- Langton Green Location within Kent
- OS grid reference: TQ545395
- District: Tunbridge Wells;
- Shire county: Kent;
- Region: South East;
- Country: England
- Sovereign state: United Kingdom
- Post town: Tunbridge Wells
- Postcode district: TN3
- Dialling code: 01892
- Police: Kent
- Fire: Kent
- Ambulance: South East Coast
- UK Parliament: Tunbridge Wells;

= Langton Green =

Village in Kent, England

Langton Green is a village in the borough of Tunbridge Wells, England, lying around two miles west of the town centre along the A264. It is located within the parish of Speldhurst although it has its own church on the village green—the Grade II*-listed All Saints, built in 1862–63 by George Gilbert Scott. There is also a village primary school, Langton Green CP School, and The Hare public house.
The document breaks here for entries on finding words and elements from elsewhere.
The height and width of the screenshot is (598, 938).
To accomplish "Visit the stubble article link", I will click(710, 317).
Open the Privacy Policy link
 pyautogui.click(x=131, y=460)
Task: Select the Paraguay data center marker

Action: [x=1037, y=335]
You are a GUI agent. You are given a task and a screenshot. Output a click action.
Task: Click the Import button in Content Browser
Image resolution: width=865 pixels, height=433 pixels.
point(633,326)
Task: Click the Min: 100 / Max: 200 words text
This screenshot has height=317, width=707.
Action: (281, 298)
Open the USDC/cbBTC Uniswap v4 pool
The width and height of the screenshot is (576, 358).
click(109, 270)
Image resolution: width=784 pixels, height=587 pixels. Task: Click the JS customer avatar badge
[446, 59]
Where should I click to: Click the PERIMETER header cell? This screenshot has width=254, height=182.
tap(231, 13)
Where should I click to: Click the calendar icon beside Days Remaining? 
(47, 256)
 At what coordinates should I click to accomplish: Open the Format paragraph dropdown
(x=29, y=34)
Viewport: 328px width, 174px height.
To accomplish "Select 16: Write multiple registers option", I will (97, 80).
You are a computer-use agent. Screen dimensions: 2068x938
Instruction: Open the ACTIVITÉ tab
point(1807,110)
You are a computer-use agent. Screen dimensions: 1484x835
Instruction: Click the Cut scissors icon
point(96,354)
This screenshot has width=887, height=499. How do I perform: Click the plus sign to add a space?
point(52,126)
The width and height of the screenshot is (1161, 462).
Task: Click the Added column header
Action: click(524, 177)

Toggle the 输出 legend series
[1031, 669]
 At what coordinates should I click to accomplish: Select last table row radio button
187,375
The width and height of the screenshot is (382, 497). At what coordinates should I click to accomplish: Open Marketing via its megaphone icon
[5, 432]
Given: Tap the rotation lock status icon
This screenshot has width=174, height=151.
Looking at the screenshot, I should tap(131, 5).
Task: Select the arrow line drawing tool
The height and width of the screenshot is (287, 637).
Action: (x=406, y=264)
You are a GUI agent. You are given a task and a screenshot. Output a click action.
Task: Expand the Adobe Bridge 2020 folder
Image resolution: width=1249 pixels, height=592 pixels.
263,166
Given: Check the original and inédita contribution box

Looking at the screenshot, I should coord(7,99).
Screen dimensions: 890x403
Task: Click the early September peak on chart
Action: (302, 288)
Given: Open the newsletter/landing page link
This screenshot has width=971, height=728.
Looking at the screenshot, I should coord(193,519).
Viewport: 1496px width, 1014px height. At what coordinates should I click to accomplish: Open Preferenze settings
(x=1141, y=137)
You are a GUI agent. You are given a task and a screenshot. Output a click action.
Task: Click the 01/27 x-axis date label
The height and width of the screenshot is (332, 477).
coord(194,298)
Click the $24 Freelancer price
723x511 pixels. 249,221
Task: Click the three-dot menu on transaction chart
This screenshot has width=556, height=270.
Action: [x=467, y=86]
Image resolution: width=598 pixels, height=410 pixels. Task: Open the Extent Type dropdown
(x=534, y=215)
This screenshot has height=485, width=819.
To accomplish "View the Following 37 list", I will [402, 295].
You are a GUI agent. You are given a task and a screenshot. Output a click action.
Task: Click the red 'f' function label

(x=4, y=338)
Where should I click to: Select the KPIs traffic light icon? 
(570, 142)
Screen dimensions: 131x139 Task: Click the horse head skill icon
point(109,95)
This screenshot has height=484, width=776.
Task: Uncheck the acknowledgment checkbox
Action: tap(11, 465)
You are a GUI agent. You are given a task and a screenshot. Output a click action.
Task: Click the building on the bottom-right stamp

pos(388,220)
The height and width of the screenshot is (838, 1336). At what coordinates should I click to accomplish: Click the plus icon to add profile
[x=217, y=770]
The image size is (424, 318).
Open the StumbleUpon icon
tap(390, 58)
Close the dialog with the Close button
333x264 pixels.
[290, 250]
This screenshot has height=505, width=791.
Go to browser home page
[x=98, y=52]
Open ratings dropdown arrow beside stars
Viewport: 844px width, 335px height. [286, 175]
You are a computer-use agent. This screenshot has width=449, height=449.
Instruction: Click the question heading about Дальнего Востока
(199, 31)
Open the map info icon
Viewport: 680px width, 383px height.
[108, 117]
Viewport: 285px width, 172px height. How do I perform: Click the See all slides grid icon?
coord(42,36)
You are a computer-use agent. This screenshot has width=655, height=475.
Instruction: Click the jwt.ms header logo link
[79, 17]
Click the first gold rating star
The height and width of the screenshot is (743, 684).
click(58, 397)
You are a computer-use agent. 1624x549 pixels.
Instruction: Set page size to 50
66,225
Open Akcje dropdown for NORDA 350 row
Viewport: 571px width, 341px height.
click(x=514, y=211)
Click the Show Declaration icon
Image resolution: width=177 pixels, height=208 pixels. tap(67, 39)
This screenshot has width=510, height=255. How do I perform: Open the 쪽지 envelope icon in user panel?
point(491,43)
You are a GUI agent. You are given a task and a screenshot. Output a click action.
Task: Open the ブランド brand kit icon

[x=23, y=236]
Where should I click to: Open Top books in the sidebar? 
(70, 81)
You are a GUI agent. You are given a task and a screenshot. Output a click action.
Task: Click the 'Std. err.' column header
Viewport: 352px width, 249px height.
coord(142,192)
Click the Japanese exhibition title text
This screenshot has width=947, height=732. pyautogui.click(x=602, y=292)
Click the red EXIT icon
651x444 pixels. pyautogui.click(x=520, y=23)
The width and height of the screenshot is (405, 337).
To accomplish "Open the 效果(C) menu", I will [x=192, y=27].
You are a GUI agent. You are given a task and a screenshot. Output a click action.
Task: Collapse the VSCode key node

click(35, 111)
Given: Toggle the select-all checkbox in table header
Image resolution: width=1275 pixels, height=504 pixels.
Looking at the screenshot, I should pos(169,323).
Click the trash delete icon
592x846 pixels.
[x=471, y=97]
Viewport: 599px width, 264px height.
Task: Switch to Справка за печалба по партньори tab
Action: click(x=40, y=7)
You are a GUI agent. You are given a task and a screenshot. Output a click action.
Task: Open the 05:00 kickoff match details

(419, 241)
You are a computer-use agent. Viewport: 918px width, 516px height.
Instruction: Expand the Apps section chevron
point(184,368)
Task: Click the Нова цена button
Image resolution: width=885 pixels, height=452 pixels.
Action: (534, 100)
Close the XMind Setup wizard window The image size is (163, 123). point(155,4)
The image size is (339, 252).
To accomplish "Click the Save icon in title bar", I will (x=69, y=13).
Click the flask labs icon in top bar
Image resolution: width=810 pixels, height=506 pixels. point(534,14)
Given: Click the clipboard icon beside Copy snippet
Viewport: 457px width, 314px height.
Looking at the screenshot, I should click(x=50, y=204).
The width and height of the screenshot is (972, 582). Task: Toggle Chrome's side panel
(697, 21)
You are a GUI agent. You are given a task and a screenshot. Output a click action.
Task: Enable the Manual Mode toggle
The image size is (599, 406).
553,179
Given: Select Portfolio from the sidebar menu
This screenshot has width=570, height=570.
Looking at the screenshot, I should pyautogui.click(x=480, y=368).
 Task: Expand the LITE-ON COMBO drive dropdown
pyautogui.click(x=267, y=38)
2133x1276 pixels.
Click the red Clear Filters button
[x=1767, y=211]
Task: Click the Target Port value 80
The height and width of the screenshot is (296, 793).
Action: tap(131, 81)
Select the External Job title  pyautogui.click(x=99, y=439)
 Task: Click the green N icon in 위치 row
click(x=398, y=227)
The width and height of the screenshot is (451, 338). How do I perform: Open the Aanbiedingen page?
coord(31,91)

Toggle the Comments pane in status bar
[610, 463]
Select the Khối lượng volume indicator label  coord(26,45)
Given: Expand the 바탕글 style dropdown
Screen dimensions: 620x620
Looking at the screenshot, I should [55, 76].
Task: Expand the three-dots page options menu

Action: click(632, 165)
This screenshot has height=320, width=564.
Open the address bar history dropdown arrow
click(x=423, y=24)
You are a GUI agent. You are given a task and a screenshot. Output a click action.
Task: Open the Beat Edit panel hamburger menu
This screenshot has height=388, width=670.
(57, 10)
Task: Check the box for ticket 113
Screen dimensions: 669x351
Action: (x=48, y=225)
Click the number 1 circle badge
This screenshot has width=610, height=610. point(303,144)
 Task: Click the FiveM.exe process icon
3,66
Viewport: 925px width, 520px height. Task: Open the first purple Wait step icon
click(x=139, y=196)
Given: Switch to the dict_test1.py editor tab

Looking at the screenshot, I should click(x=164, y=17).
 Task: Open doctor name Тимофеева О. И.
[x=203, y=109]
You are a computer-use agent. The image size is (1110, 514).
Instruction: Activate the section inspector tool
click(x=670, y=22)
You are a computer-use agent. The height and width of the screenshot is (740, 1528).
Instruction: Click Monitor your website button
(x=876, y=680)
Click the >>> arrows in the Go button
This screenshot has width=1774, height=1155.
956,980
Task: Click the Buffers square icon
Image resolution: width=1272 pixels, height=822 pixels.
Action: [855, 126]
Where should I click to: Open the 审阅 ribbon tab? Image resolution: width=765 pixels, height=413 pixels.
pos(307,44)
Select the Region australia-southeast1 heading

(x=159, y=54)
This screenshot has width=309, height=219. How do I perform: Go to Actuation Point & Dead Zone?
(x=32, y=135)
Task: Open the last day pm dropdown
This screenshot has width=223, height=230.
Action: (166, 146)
The village is considered to be affluent and is represented locally by Conservative councillors. There is a private school called Holmewood House located in the village and the former Metropolitan Police Commissioner Lord Condon used to live there until 2018.

The table-top football game, Subbuteo, was invented and produced for many years in Langton Green.

Langton Green has a primary school, a local sport association and a popular, modern village hall.

==Notable people==
- Allinson Chapman (1892–1982), first-class cricketer
- Emma Louisa Turner (1867–1940) pioneering photographer and ornithologist.